*Extrait présenté:*
|---|

Le collège, lieu d’explications, de socialisation, de distanciation de l’écriture
Les explications
– Le temps de l’appropriation des consignes
Dans tous les cas, le travail d’écriture comprend le temps nécessaire à la mise en écriture. Qu’il s’agisse d’un travail de type « atelier créatif » ou d’un travail plus dirigé et normé, le temps de l’appropriation de la / des « consignes » ou de la « proposition d’écriture » apparaît nécessaire. L’expérience prouve qu’un exercice improvisé d’un quart d’heure pour finir le cours est rarement productif (dans toutes les implications du terme)...
Le temps de l’appropriation n’est pas seulement celui de l’explicitation des consignes, de l’écriture des divers conseils, du vocabulaire, des structures syntaxiques que l’on se propose de voir mis en oeuvre dans un devoir donné.

|---|

*Relevé:*
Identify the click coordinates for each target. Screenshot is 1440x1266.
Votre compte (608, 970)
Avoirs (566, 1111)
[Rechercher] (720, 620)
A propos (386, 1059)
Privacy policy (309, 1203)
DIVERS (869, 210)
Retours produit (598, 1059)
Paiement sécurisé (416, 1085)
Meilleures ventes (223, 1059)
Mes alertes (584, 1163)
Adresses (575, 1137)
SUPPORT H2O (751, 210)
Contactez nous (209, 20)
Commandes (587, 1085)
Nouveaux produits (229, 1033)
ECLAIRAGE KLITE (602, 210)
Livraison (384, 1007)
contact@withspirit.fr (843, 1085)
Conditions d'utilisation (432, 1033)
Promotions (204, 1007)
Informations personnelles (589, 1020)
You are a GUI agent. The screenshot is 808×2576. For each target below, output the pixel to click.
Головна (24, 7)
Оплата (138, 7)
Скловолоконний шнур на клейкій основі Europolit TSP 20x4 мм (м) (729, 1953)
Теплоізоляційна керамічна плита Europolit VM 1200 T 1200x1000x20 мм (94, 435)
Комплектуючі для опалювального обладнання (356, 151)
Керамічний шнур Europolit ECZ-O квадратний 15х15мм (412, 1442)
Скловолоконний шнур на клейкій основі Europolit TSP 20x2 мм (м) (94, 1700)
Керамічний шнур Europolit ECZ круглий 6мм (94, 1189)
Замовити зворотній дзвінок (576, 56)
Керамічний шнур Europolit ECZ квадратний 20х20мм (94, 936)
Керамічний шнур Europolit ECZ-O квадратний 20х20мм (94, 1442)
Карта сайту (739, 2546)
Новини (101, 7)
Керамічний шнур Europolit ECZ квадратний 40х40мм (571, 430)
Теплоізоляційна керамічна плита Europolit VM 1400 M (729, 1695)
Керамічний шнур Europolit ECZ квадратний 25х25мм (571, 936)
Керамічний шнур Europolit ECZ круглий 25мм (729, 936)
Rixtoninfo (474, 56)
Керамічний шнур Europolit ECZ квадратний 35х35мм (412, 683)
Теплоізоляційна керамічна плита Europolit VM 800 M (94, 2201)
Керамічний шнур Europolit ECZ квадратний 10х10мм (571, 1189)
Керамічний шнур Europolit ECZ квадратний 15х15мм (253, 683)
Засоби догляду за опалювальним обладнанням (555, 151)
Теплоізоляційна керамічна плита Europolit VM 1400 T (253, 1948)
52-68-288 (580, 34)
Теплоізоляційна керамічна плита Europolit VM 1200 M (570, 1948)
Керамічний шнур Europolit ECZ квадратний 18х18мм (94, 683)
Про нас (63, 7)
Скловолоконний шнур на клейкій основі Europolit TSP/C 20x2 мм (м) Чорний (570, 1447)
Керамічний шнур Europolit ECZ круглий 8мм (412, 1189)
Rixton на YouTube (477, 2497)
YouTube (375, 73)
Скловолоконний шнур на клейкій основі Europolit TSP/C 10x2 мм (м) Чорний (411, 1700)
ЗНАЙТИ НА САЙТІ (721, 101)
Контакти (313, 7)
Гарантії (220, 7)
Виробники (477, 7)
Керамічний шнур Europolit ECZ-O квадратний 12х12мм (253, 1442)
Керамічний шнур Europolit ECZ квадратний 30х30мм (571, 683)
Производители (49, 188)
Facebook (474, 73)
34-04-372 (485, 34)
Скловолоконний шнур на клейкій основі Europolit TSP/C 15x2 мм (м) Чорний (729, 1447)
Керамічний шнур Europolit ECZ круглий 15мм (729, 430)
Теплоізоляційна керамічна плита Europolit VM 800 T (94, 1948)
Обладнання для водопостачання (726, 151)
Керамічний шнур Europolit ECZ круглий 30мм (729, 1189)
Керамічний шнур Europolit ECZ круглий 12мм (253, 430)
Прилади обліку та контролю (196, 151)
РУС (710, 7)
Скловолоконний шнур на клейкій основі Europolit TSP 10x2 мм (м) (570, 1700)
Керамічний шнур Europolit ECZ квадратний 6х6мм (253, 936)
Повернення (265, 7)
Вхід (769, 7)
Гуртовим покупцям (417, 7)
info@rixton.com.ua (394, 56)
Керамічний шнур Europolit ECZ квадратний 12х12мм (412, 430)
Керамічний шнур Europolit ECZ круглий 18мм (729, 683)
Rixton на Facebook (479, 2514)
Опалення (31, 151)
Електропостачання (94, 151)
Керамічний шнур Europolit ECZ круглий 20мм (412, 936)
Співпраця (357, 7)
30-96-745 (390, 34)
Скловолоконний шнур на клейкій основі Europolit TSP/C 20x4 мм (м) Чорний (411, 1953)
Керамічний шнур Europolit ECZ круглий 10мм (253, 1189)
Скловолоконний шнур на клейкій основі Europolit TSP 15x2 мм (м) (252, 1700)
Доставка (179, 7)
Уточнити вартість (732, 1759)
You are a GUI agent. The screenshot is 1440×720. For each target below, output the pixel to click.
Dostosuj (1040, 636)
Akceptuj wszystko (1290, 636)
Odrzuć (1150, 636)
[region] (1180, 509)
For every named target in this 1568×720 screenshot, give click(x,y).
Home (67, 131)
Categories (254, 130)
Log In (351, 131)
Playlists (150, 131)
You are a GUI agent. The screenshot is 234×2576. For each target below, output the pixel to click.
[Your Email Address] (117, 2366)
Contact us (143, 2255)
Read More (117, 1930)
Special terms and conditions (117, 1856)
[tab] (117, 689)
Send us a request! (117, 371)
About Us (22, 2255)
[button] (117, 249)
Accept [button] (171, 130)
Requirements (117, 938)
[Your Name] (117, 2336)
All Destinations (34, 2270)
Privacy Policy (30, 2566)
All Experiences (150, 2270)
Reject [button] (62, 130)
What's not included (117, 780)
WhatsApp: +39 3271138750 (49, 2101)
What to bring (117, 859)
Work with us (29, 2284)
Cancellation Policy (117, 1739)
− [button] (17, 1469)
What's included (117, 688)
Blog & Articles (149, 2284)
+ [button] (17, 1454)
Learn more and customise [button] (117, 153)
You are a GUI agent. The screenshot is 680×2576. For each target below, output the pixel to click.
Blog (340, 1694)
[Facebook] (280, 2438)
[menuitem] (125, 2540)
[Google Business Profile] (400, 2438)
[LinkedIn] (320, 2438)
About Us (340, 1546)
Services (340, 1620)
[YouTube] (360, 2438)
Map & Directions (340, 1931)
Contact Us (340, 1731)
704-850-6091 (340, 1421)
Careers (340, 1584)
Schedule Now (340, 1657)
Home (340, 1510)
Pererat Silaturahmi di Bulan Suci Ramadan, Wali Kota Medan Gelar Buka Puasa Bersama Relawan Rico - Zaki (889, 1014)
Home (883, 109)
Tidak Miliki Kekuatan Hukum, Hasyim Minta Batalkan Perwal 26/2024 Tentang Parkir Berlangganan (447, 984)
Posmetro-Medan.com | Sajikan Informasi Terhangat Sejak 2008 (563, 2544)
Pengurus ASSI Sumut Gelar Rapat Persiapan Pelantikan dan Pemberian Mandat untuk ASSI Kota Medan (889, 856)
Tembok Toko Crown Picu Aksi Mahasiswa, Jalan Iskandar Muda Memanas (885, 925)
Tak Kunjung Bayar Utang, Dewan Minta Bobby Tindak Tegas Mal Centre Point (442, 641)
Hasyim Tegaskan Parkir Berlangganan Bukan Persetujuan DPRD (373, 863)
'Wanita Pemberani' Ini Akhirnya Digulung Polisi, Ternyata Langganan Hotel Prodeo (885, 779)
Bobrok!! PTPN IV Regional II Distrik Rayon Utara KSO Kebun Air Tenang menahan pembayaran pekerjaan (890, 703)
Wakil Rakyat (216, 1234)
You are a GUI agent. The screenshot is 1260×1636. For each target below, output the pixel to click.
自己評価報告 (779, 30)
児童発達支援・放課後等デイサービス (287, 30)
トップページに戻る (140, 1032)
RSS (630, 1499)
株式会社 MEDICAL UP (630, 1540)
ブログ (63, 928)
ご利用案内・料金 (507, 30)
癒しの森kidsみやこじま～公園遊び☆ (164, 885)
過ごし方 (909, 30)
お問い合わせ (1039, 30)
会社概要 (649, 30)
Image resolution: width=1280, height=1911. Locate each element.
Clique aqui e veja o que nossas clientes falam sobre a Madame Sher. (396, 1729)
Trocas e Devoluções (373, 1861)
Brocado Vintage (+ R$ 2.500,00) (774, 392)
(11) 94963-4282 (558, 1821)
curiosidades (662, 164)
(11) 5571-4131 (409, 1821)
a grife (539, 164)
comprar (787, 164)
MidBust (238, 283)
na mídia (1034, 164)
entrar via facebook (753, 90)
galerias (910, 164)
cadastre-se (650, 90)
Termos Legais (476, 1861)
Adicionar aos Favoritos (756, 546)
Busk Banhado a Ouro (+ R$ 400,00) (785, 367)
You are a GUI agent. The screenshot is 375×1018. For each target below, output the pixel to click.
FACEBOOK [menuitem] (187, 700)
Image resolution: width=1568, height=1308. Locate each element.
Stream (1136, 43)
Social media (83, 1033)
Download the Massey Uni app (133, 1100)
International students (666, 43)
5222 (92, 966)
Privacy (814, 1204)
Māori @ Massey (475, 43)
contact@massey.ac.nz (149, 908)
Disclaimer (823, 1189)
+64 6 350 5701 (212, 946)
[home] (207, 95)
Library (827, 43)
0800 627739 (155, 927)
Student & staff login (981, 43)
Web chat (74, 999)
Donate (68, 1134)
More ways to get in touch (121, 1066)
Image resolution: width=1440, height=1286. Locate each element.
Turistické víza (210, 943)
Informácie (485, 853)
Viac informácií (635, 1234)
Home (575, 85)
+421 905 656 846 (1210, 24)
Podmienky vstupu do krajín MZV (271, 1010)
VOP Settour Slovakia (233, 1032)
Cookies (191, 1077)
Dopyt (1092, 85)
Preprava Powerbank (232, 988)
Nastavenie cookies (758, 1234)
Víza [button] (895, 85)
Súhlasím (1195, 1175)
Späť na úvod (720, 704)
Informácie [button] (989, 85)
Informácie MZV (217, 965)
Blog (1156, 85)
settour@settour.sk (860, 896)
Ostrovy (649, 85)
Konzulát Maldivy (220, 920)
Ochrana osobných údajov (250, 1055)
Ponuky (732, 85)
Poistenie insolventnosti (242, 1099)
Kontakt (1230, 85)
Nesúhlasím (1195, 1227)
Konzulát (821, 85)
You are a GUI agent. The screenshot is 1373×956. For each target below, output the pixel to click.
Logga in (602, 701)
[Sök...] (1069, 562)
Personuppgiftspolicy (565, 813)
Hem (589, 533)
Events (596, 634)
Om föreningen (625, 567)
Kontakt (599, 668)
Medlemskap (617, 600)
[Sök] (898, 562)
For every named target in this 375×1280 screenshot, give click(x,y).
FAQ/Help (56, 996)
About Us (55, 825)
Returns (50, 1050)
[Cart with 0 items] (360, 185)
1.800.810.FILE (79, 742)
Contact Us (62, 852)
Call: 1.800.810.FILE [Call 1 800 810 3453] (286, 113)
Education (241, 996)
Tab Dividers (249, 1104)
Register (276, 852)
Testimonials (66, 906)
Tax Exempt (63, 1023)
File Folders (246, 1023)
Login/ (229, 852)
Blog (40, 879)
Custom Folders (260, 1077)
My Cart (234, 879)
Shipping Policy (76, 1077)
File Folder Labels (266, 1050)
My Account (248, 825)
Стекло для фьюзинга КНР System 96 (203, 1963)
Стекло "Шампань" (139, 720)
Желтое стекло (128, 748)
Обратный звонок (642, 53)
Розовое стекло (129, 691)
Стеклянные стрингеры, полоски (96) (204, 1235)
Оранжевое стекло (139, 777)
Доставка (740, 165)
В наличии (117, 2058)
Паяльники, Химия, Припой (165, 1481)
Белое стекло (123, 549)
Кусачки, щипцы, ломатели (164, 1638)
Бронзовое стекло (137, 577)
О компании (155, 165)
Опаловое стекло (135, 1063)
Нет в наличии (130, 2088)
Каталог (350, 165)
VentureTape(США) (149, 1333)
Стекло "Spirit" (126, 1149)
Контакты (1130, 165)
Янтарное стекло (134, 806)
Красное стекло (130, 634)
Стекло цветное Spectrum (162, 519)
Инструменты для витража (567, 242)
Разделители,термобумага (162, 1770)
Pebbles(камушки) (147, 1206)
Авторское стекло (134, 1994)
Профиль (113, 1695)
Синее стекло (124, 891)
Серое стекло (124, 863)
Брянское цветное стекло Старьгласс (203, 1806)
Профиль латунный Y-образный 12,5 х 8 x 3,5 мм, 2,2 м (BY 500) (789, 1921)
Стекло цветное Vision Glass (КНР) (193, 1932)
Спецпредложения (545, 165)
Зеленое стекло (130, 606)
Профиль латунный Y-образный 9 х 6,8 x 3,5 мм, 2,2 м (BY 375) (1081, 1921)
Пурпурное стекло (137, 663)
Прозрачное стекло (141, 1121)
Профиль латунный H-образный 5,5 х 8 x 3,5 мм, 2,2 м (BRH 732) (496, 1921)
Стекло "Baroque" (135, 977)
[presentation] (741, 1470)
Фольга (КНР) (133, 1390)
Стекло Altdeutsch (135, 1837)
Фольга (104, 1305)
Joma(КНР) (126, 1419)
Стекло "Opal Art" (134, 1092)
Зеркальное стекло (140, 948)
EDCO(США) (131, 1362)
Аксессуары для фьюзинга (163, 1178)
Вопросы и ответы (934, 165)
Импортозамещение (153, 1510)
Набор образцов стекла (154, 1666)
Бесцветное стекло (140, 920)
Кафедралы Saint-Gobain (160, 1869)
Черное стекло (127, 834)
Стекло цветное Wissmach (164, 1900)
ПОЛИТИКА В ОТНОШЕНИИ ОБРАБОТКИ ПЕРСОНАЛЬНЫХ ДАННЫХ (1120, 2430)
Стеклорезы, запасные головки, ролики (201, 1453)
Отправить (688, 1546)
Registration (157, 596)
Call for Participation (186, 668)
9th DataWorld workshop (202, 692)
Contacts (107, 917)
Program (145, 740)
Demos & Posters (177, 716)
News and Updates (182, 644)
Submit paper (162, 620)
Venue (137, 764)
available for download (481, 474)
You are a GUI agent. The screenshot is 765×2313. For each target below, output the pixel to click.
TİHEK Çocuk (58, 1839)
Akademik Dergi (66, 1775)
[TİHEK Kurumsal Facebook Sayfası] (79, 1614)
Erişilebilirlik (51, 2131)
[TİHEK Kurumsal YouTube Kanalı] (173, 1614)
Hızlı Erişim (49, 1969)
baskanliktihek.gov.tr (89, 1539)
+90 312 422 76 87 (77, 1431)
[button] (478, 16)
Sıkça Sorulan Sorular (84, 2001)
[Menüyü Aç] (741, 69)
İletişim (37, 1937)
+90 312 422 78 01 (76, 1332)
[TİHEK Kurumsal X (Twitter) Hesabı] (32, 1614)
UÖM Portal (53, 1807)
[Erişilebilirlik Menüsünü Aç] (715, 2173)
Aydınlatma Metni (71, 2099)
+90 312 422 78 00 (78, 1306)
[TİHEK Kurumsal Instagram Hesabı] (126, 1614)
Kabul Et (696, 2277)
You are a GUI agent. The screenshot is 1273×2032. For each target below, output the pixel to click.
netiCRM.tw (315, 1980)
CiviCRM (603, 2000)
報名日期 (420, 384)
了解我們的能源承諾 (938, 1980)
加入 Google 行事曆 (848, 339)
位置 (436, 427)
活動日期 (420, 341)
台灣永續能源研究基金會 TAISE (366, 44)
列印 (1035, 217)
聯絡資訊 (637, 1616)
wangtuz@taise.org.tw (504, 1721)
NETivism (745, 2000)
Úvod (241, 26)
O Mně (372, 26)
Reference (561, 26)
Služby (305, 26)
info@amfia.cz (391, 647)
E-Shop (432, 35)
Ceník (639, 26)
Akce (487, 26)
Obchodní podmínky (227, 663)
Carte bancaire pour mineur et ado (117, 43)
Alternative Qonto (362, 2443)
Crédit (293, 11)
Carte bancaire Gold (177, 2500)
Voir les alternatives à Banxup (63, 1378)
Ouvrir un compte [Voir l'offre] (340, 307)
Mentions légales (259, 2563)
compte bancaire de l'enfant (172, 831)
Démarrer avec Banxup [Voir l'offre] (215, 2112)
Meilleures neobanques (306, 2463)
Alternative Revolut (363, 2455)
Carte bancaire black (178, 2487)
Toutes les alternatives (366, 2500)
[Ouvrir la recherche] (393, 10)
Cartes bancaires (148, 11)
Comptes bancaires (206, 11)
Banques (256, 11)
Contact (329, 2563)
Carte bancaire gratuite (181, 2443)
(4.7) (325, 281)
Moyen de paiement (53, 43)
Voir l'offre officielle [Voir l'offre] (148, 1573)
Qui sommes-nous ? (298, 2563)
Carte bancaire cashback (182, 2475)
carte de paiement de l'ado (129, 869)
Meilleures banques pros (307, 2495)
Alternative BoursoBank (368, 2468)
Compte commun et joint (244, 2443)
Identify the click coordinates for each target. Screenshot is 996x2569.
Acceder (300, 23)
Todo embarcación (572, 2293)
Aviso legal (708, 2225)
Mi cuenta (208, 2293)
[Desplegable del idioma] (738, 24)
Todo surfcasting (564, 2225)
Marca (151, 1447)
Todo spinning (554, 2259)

|---|

*Travail demandé:*
(A) Recopiez fidèlement le passage du texte sur l'écriture au collège qui commence par les mots « Le collège, lieu » et se termine par « implications du terme)... ».
(B) Rédigez la suite du texte sur l'écriture au collège, à partir de sa dernière phrase.
Les lignes ci-dessus forment un matériau à part, distinct du texte.

*Réponses:*
(A)
Le collège, lieu d’explications, de socialisation, de distanciation de l’écriture
Les explications
– Le temps de l’appropriation des consignes
Dans tous les cas, le travail d’écriture comprend le temps nécessaire à la mise en écriture. Qu’il s’agisse d’un travail de type « atelier créatif » ou d’un travail plus dirigé et normé, le temps de l’appropriation de la / des « consignes » ou de la « proposition d’écriture » apparaît nécessaire. L’expérience prouve qu’un exercice improvisé d’un quart d’heure pour finir le cours est rarement productif (dans toutes les implications du terme)...

(B)
L’expérience prouve que, passé ce premier temps de questions / réponses autour d’un sujet, passée aussi la prise de notes organisée des réponses, le questionnement des élèves est rarement terminé. Le temps du silence lors du passage à l’écriture doit, bien évidemment être institué. Certains élèves laisseront leur feuille blanche et il faudra retourner vers eux. Mais faire l’économie de ce temps serait dommageable car c’est malgré tout toujours un temps de réflexion.
– De la préparation de l’écriture à l’écriture proprement dite
Le premier temps de concentration est très souvent suivi d’un questionnement très fourni. Cela s’explique de manière très simple : tant que le travail concret d’écriture n’est pas encore commencé, pour l’élève la préparation en reste encore au stade de l’abstration. La plupart des élèves ne prennent conscience de l’intérêt de la préparation qu’au moment où ils doivent réellement mettre en œuvre ce dont on a parlé.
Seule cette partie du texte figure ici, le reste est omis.